UNHCR (Office of the United Nations High Commissioner for Refugees) was established in 1950 by the United Nations General Assembly to assist with refugee-related issues. UNHCR has already begun to airlift supplies such as tents and mosquito nets to help flood victims.
Why You Should Help
The United Nations has said that the amount of people affected by the Pakistani floods could be more than the total number of people affected by the 2004 Indian Ocean tsunami, the 2005 earthquake in Kashmir, and the 2010 earthquake in Haiti — combined.

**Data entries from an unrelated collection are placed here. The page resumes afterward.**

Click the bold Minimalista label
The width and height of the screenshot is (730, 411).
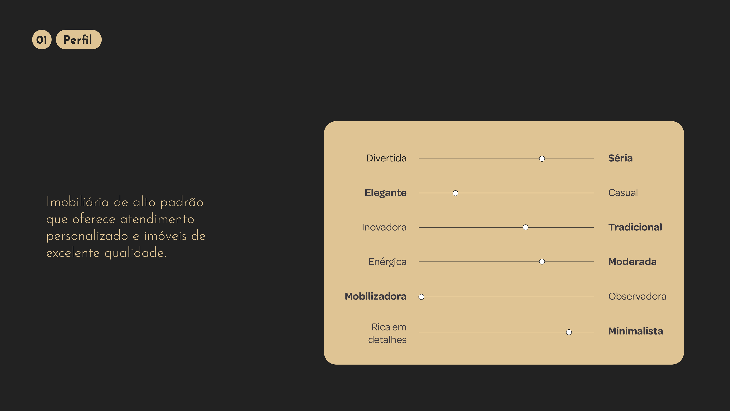[636, 331]
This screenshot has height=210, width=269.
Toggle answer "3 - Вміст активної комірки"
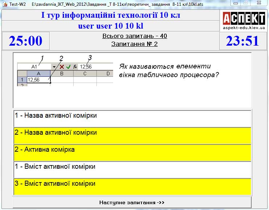tap(132, 186)
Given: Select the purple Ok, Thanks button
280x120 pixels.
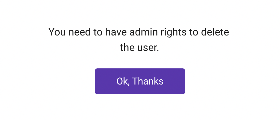Looking at the screenshot, I should (x=140, y=81).
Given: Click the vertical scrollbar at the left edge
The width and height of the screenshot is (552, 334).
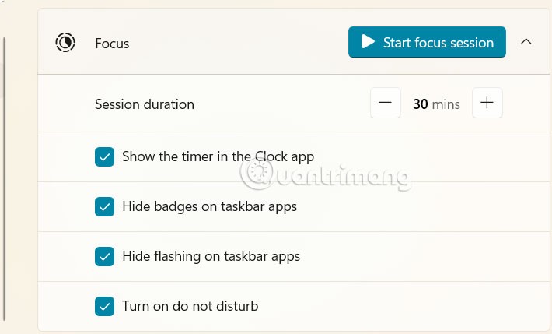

Homes weren’t the only things washed away or ruined by the flood. According to a BBC news article, the Crops Protection Association estimated the cotton crop loss at $1.8 billion. Agriculture officials estimate that another 17 million acres of farmland are submerged. Roads, bridges, and power and communication lines have also been damaged or washed away.
“Two million dollars are needed every day to provide water – this is not sustainable. We don’t have two million dollars a day,” UNICEF’s regional director, Daniel Toole, told BBC News.
People are suffering, and the region’s monsoon season is only halfway over. Water levels are expected to rise even higher as more rain falls.
How You Can Help
So what can you do? Donate now, and here’s how:
The American Red Cross is a non-profit 501(c)(3) organization. Cash donations are tax deductible (in the United States), and you can donate online. According to the American Red Cross’s website, on average, 91 cents out of every dollar is used on humanitarian services and programs.
Oxfam is a non-profit 501(c)(3). Direct campaigns for the Pakistan floods are being run out of multiple Oxfam locations: Oxfam America, Oxfam Australia, Oxfam GB (Great Britain), Oxfam Germany, Oxfam Hong Kong, Oxfam New Zealand, Oxfam Novib (Netherlands), Oxfam Québec, and Intermon Oxfam (Spain). Visit the Oxfam website for more information on how to donate.
Hidaya Foundation is a non-profit 501(c)(3). All cash (and in-kind donations) are tax deductible (in the United States), and you can donate online. Funds received by Hidaya are wire transferred to Pakistan and go towards four programs and 30 projects. According to the Hidaya’s website, none of its funds are given to government agencies, and less than 2 percent of those funds are given to other non-profit organizations that help Hidaya.
CCP accepts monetary donations through direct deposit to a bank or by foreign remittance in USD, GBP, or Euros. Visit the CCP website for more information on how to donate.
UNHCR’s tasks are to protect refugees and resolve worldwide refugee issues. Only 2-3 percent of the UNHCR’s funds come from the United Nations; the remaining funds come from direct contributions. Donate online.
UNICEF is a non-profit 501(c)(3) global organization operating in over 150 countries for the betterment of children in the areas of: “health care, clean water, nutrition, education, emergency relief, and more.” Cash donations are tax deductible (in the United States), and you can donate online.